-- Start of THE INPUT --

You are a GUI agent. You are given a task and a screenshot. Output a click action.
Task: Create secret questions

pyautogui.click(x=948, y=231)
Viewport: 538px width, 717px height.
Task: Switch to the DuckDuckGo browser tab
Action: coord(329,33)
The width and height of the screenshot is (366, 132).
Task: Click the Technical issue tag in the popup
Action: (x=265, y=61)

-- End of THE INPUT --

**SET PROBLEM**
Reproduce the source material above verbatim, preserving every line in its original order.

**ANSWER TO THIS PROBLEM**
You are a GUI agent. You are given a task and a screenshot. Output a click action.
Task: Create secret questions

pyautogui.click(x=948, y=231)
Viewport: 538px width, 717px height.
Task: Switch to the DuckDuckGo browser tab
Action: coord(329,33)
The width and height of the screenshot is (366, 132).
Task: Click the Technical issue tag in the popup
Action: (x=265, y=61)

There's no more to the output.